Skip every picture and copy only the lines from the one containing "Image resolution: width=731" to the final line of the records below.
(EXERCISE DATA begins)
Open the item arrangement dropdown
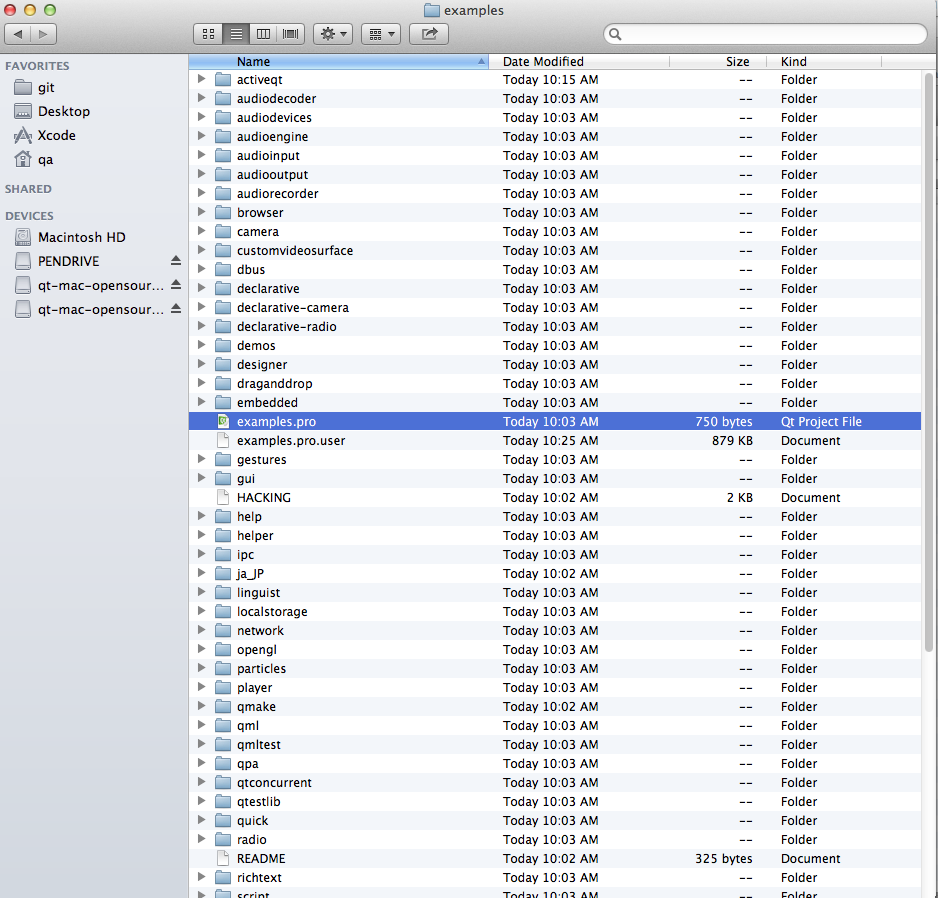Image resolution: width=938 pixels, height=898 pixels. pos(380,34)
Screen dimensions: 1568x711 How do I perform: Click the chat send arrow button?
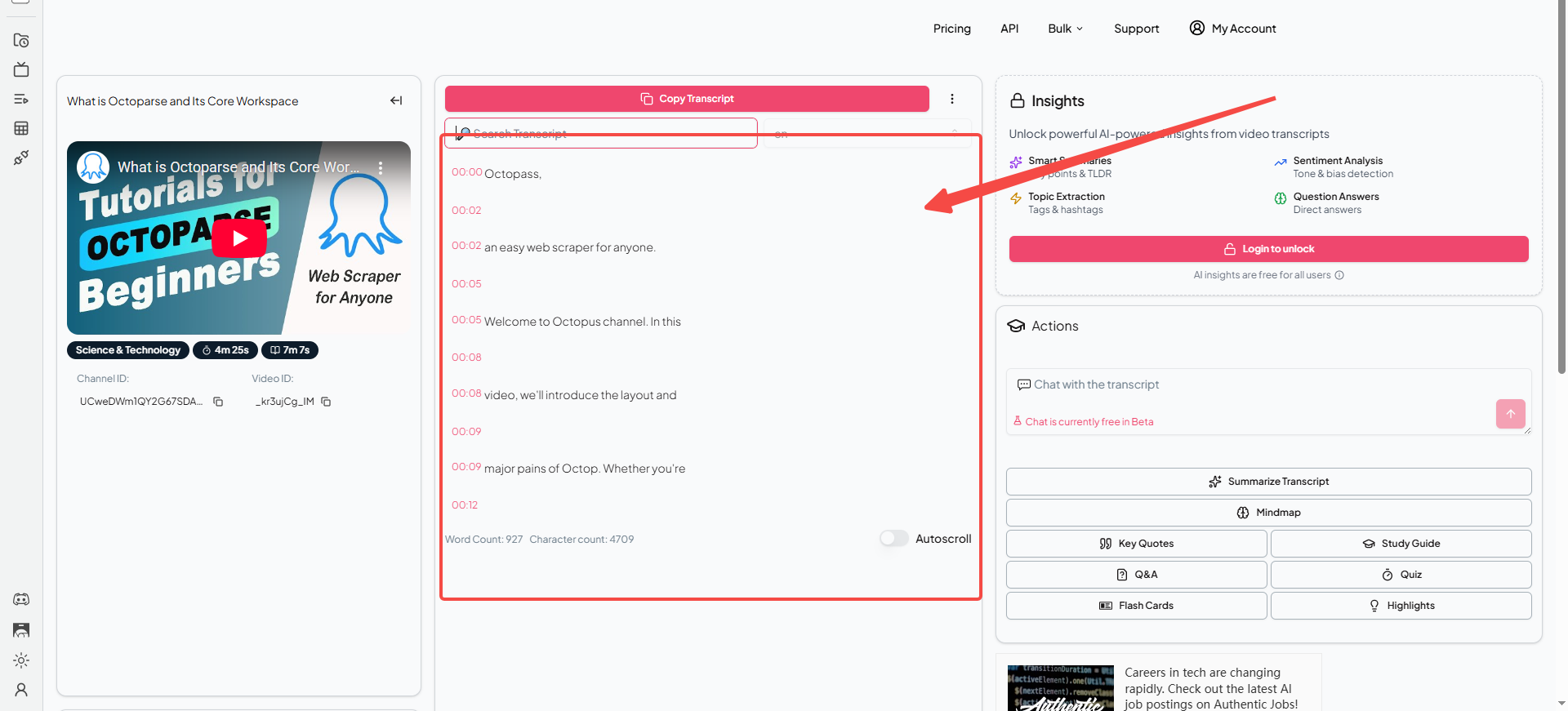tap(1510, 414)
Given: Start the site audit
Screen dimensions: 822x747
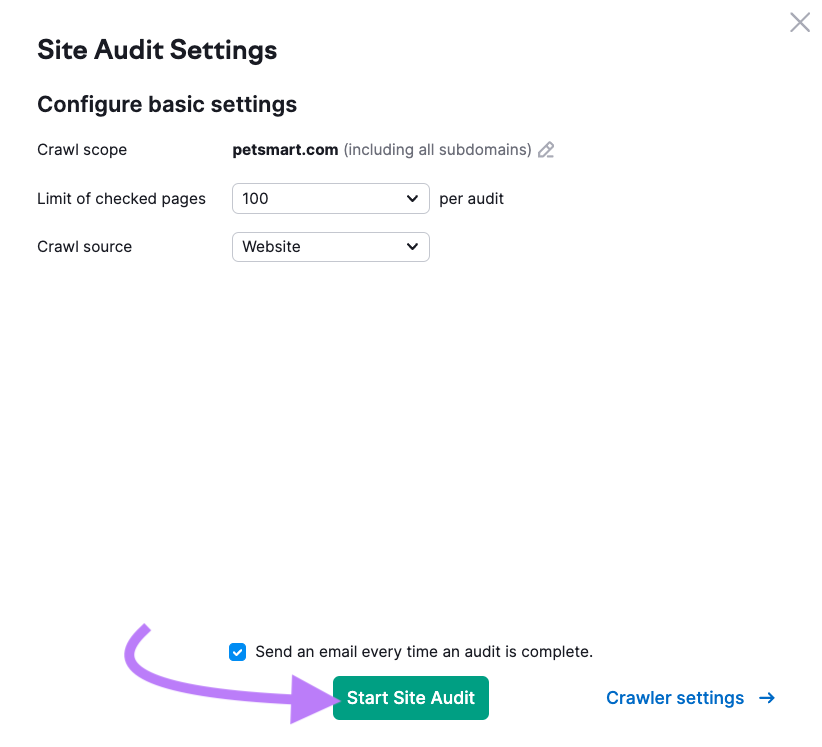Looking at the screenshot, I should pos(410,698).
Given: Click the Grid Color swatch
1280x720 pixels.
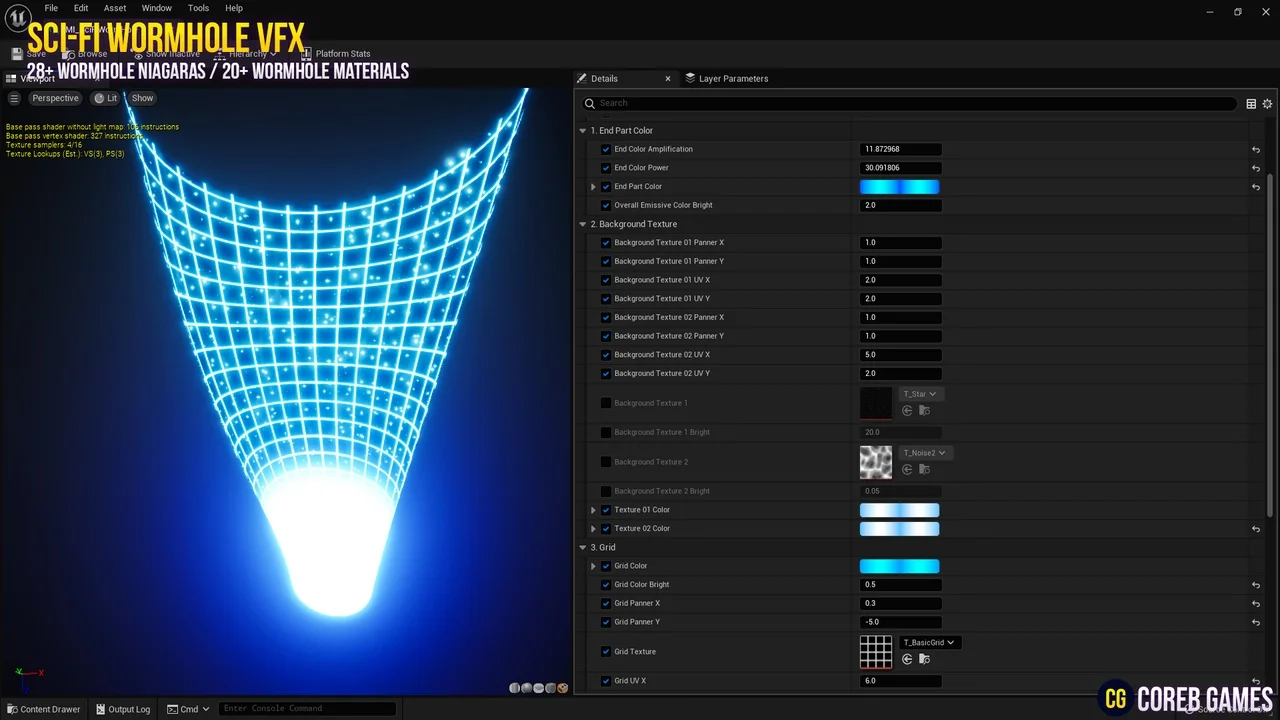Looking at the screenshot, I should (899, 566).
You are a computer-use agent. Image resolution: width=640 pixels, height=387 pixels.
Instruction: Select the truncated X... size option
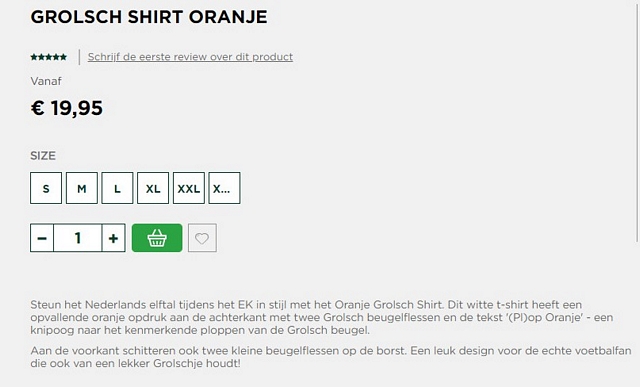pyautogui.click(x=224, y=188)
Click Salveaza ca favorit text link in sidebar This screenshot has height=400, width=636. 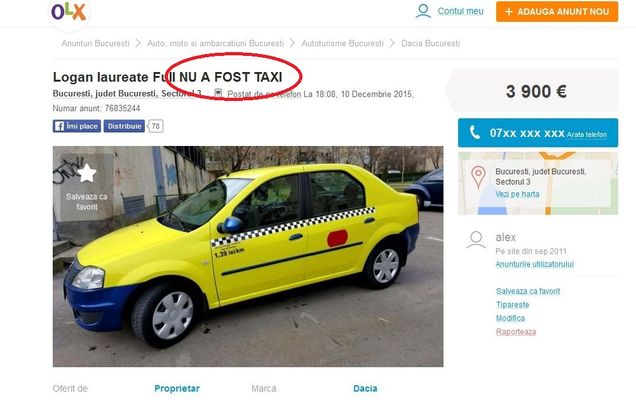click(528, 291)
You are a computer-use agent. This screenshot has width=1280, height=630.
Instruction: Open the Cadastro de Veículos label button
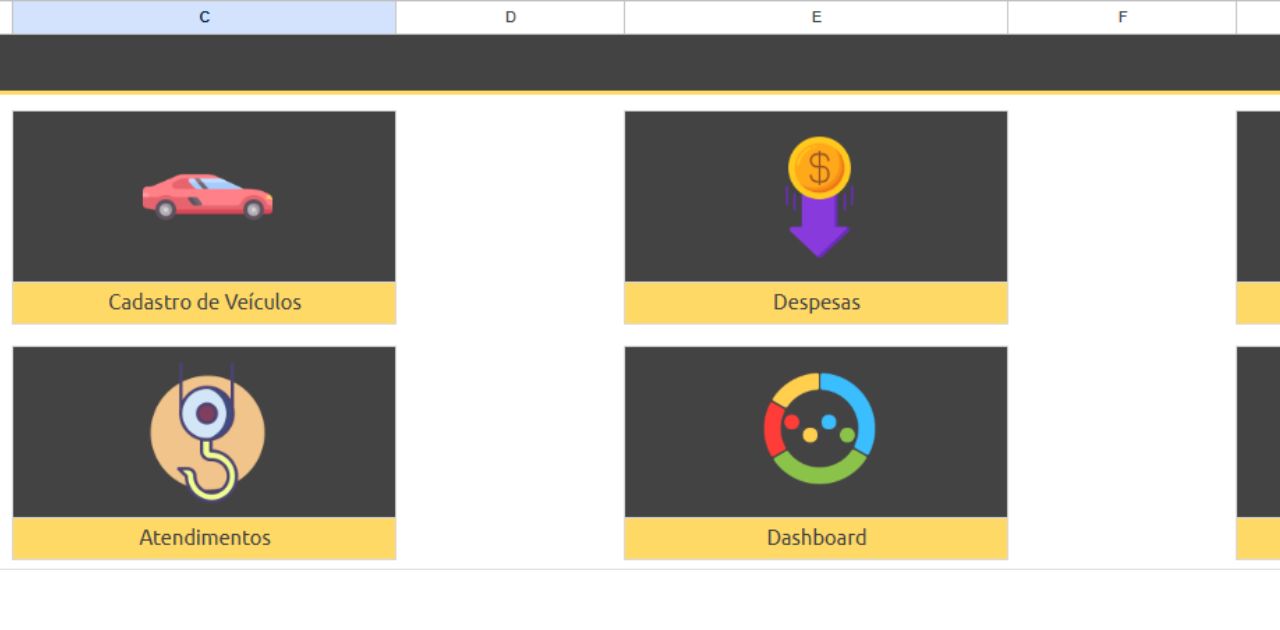(x=204, y=302)
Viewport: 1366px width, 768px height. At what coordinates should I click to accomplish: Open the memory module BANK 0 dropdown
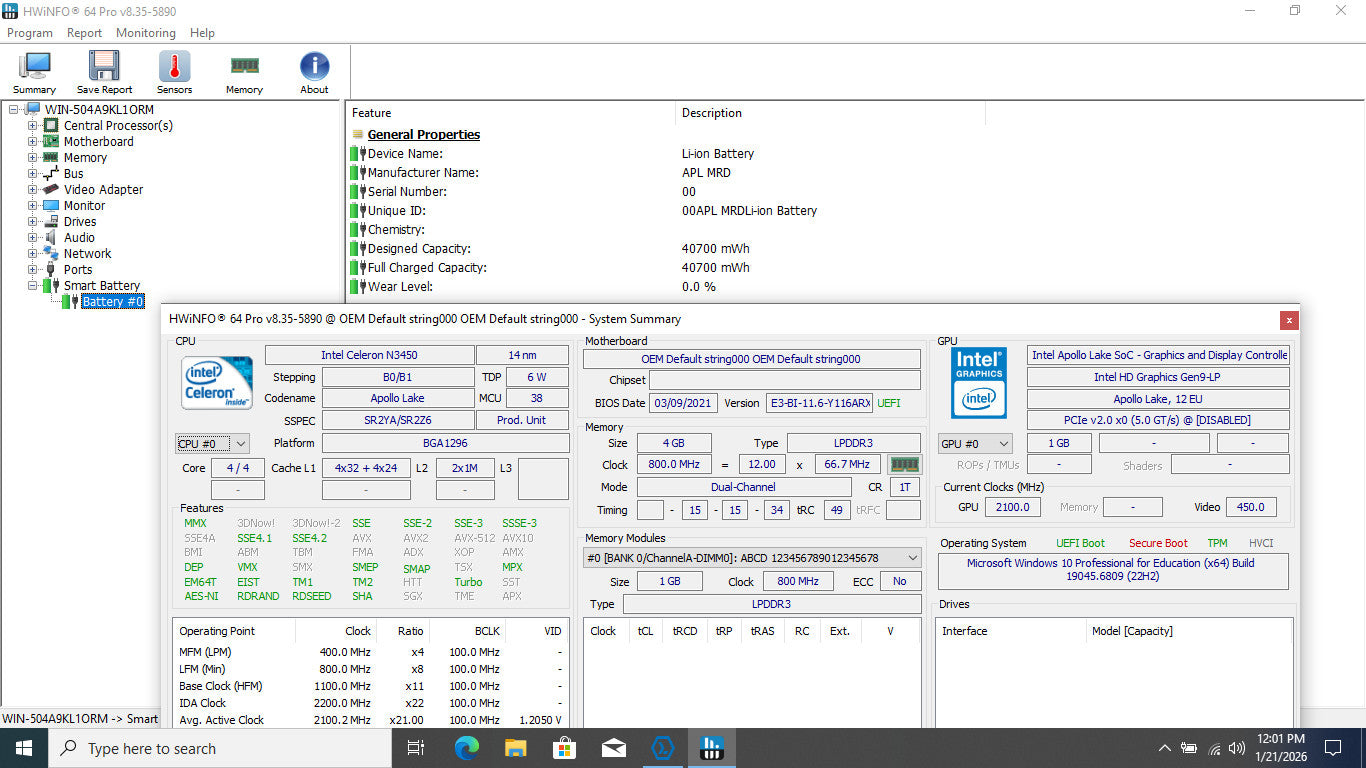click(752, 558)
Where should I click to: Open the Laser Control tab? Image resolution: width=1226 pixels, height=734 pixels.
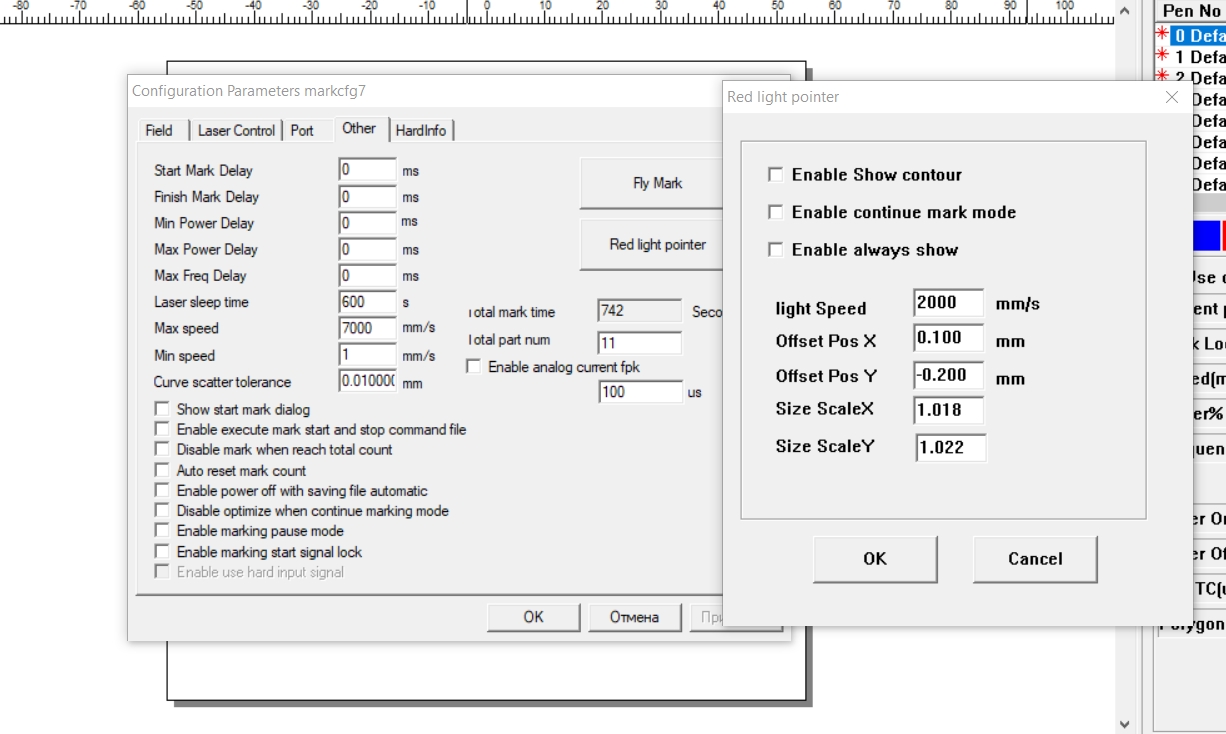[236, 130]
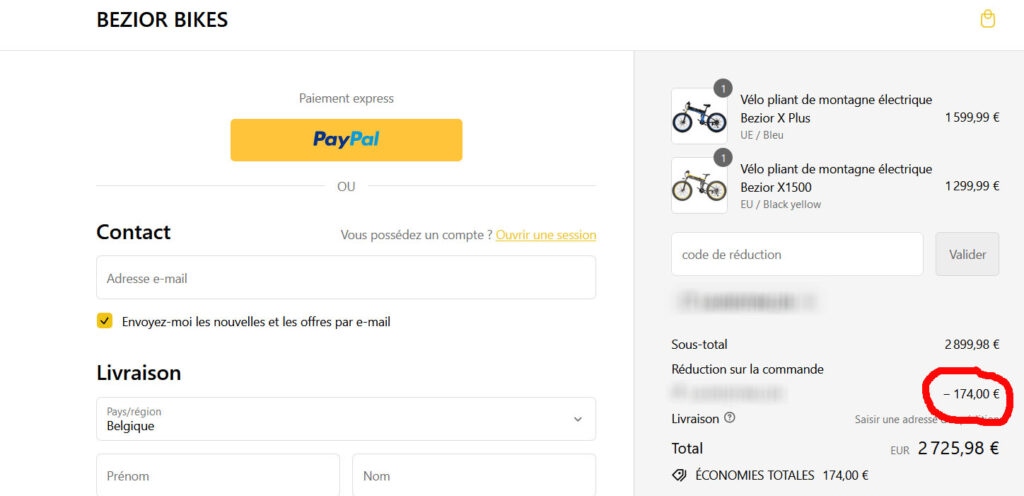Pay with the PayPal express button

coord(346,140)
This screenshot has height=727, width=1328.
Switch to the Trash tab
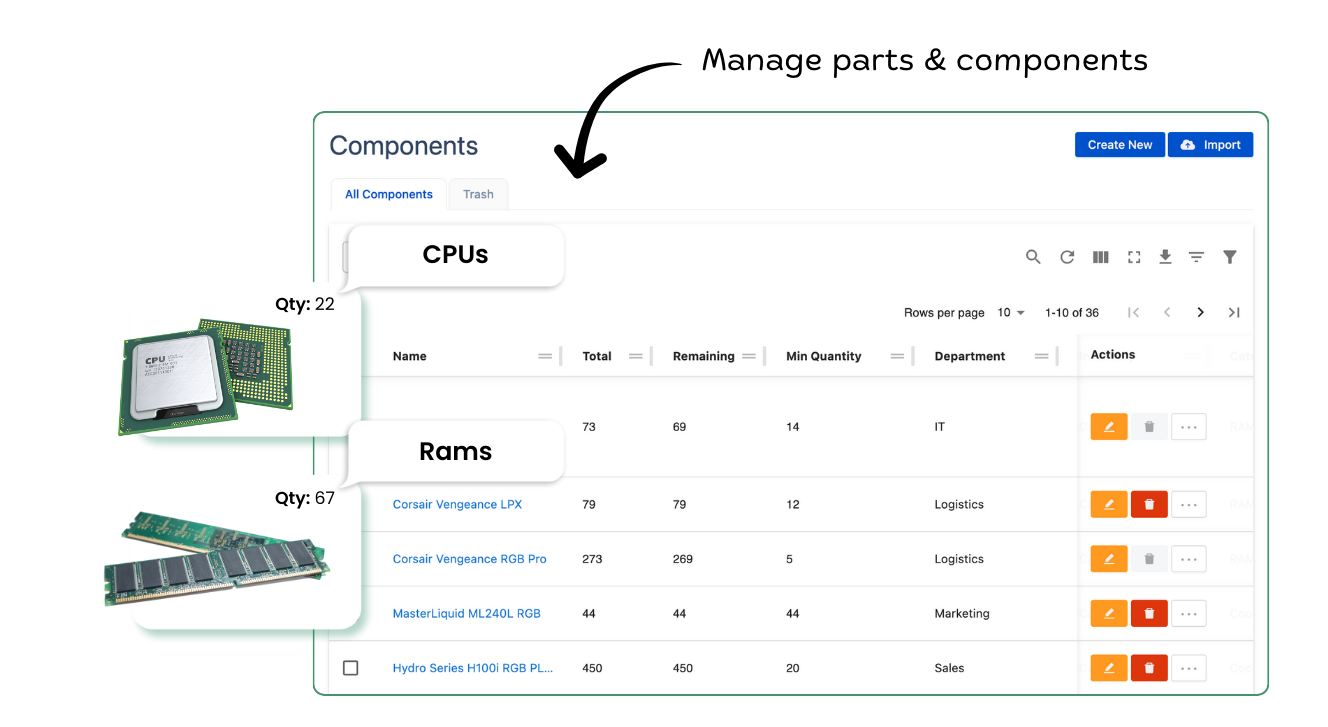tap(478, 194)
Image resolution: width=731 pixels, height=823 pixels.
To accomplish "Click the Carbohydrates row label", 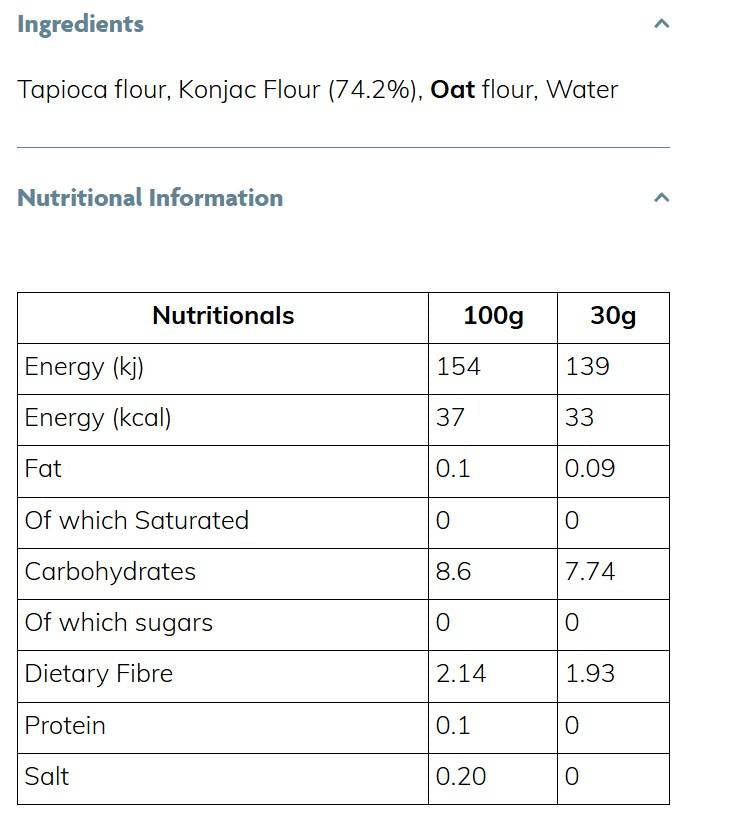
(EXERCISE DATA ends)
== OUTPUT ==
Image resolution: width=731 pixels, height=823 pixels.
To accomplish "Click the Carbohydrates row label", 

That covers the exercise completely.